#### ARBEITSAUFTRÄGE:
- a) Wie heißt das Gasthaus, das sich laut Textabschnitt die örtlichen Demokraten mit den Nazis als Versammlungslokal teilen müssen?
- b) Fassen Sie den Textabschnitt in zwei Sätzen zusammen.
- c) Welche Spielstätten führt der Textabschnitt in seiner Übersicht unter „HEUTE:“ auf? Nennen Sie alle.

#### TEXTABSCHNITT:
□ □ □
Kulturvolk Blog Nr. 278

Kulturvolk Blog | Reinhard Wengierek

von Reinhard Wengierek

10. Dezember 2018

HEUTE: 1. „Italienische Nacht“ – Schaubühne / 2. Dokfilm „Gosch“ – Kammerspiele des Deutschen Theaters / 3. „Der Weihnachtsstern“ – Zeiss-Großplanetarium

1. Schaubühne: - Miefige Demokraten, geile Neonazis

Traute Hoess, Benjamin Schröder, Sebastian Schwarz, Juri Padel, Annedore Bauer, Veronika Bachfischer, Christoph Gawenda © Arno Declair
Traute Hoess, Benjamin Schröder, Sebastian Schwarz, Juri Padel, Annedore Bauer, Veronika Bachfischer, Christoph Gawenda © Arno Declair

Das Gasthaus Lehninger irgendwo tief in der süddeutschen Provinz um 1930 müssen sich neuerdings die örtlichen Demokraten mit grölenden Nazis als Versammlungslokal teilen. Zunächst aber tagt noch der örtliche SPD-Vorstand, derweil draußen schon mal die Jung-Faschos die Fäuste recken: „Hier marschiert der nationale Widerstand!“ Später, wenn die grün-weiß-rote Girlande gespannt sein wird und die Sozen „Italienische Nacht“ feiern, ihr süffiges Vereinsfest, dann erst soll es ordentlich losgehen mit dem nationalen Widerstand: Die Rechten wollen die Linken kaputt hauen. Doch zuvor hissen sie beim Lehninger die Reichskriegsflagge und tanzen martialisch ab. So feiern die Jung-Nazis ihren Deutschen Tag, bevor dann die lauschige italienische Nacht kommt.
□ □ □
#### INHALT DES DATENSATZES:
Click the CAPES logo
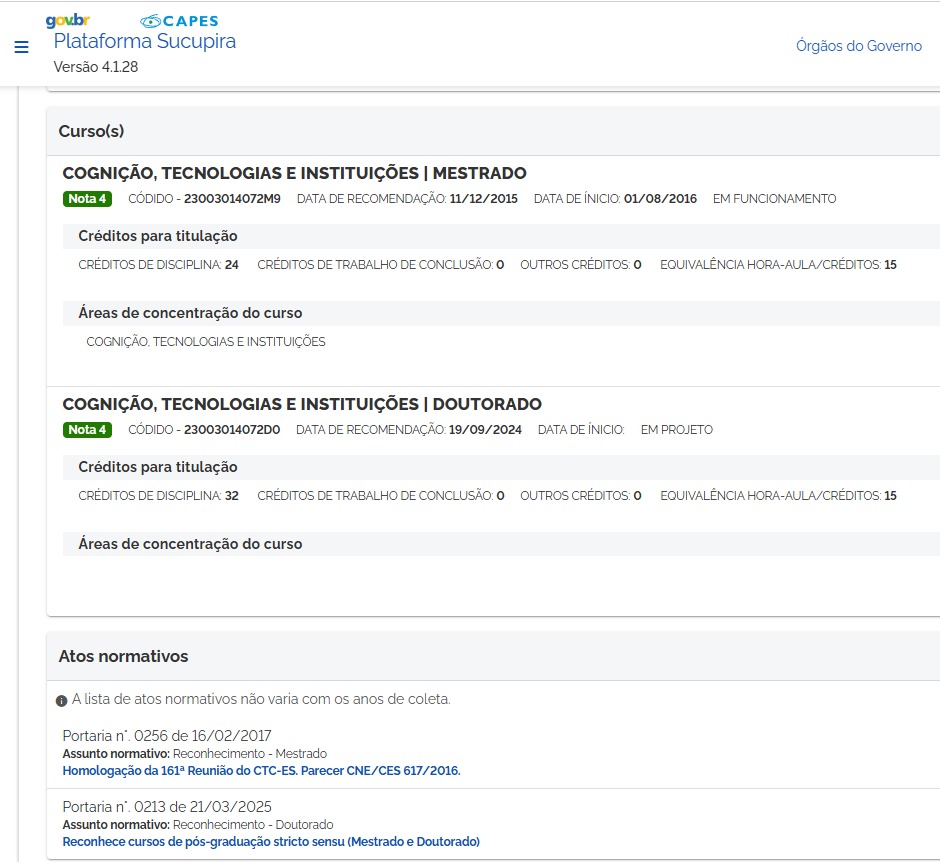Viewport: 940px width, 862px height. (x=179, y=21)
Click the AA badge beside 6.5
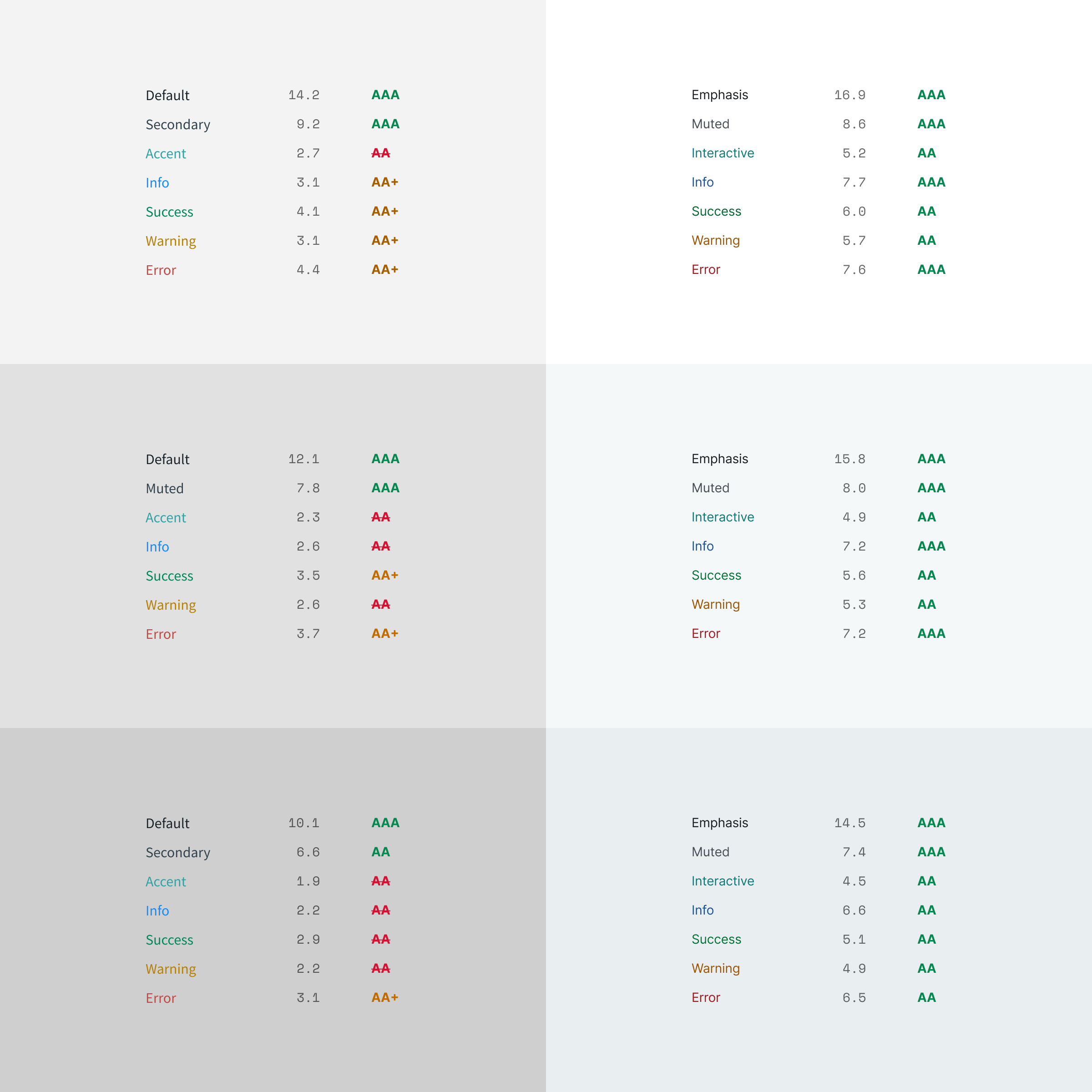1092x1092 pixels. tap(926, 998)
□ □ □
#### LÖSUNGEN JE AUFGABE:
- a) Gasthaus Lehninger

- b) In einem Gasthaus in der süddeutschen Provinz um 1930 müssen sich die örtlichen Demokraten das Versammlungslokal mit grölenden Nazis teilen. Die Jung-Nazis hissen dort die Reichskriegsflagge und feiern ihren Deutschen Tag, bevor sie bei der „Italienischen Nacht“ der Sozialdemokraten die Linken angreifen wollen.

- c) Schaubühne, Kammerspiele des Deutschen Theaters, Zeiss-Großplanetarium